Generally speaking2, clients (like browsers) talk to servers using a set number of HTTP "verbs". This tells the server what sort of thing the client is trying to do.

The two most popular3 verbs are probably POST - which lets you send data to a server - and GET - which lets you get data back from a server.

There are other HTTP verbs like DELETE to delete data, and PATCH to change data. But it is a fairly limited set of actions.

What would be some interesting or useful verbs to add to HTTP's vocabulary?

Payments

I think the most obvious one would be BUY.

A client sends a GET request to a server. The server responds with HTTP Status 402 Payment Required which includes payment details. The client sends BUY along with confirmation that they've sent the payment4. The server responds with the content.

Mistakes

What about if you make a mistake using POST, PUT, or DELETE? Wouldn't you like to use HTTP UNDO?

Let's not get in to a discussion about idempotency5

Halt And Catch Fire

Some CPUs have peculiar instructions which can be (ab)used to make them self-destruct. So why not extend that to HTTP⸮

Remember that scene in every Star Trek movie where the captain shouts "Computer! Initiate self-destruct sequence. Confirmation code Heliotrope Banana Daguerreotype." Let's extend that so that clients can request that a (virtual?) machine shuts down.

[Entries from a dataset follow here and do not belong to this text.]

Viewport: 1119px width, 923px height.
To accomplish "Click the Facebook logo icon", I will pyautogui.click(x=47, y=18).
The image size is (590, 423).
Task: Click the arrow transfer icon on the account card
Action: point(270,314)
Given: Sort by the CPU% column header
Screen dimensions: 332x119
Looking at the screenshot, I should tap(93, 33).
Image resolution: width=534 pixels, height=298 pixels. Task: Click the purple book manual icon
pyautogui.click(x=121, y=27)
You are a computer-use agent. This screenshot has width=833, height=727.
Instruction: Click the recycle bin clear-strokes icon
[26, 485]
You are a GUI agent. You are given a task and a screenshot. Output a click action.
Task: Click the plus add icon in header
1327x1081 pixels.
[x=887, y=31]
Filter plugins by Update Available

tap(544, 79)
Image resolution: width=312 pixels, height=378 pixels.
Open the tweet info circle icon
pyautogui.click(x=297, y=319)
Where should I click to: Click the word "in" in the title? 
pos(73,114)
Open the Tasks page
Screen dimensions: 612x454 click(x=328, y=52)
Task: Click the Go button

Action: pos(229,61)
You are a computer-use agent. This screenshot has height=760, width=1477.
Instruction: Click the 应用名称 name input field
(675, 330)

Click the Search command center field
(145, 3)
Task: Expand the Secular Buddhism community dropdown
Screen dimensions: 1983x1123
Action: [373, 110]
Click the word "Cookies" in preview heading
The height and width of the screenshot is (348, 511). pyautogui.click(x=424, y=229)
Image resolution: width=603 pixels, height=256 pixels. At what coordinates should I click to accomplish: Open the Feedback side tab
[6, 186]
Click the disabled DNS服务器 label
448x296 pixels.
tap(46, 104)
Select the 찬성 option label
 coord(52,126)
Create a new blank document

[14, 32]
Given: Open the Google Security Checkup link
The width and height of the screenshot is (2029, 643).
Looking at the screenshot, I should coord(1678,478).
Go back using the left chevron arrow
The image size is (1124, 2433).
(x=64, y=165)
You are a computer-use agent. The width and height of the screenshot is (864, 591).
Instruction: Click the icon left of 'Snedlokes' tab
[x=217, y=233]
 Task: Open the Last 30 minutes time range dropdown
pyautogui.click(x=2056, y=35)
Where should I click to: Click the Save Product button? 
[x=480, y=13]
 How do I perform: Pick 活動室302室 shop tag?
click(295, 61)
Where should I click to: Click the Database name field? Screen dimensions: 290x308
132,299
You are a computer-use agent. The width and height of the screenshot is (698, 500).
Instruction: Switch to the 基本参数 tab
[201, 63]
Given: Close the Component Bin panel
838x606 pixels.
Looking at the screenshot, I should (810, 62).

Won't you please please help me?

APIs - and other services - are sometimes difficult to use. In the Linux6 world we just type -h or --help after every command and get some more-or-less useful help text.

So what about HTTP HELP? Return a machine- or human-readable document explaining what commands the server responds to. Pretty sure that'd be useful.

Who are you? Who? Who?

Cookies have gotten out of hand. And, frankly, they're a security disaster. Why should a server send a client a token to store? Let's reverse that with HTTP REMEMBER.

The client sends the server a suitably complex string and a validity period. The server is then compelled to remember the client's authorisation. Perfect7!

And when you want to log out, an HTTP FORGET is easier than clearing your cookies. Imagine that, a log-out button in your browser which worked everywhere...!

Over to you

So, if you were made God-Emperor-For-Life of the IETF, which new HTTP verbs would you add?


  1. I just made up that "fact". But it feels right, doesn't it? 
  2. It is a lot more complicated than that. If you want to have a rant about precise definitions, please do so on your own blog. 
  3. I can't be bothered to actually back this up with statistics. 
  4. How? I dunno? A signed response from a payment provider? A crypto receipt? Something like that. 
  5. FINE! Have a discussion about the implications. It bet it won't end in bloodshed. 
  6. …or as I’ve recently taken to calling it, GNU plus Linux… 
  7. I'm not sure this makes any more sense than doing it the cookie way. But, hey, that's what brainstorming is for!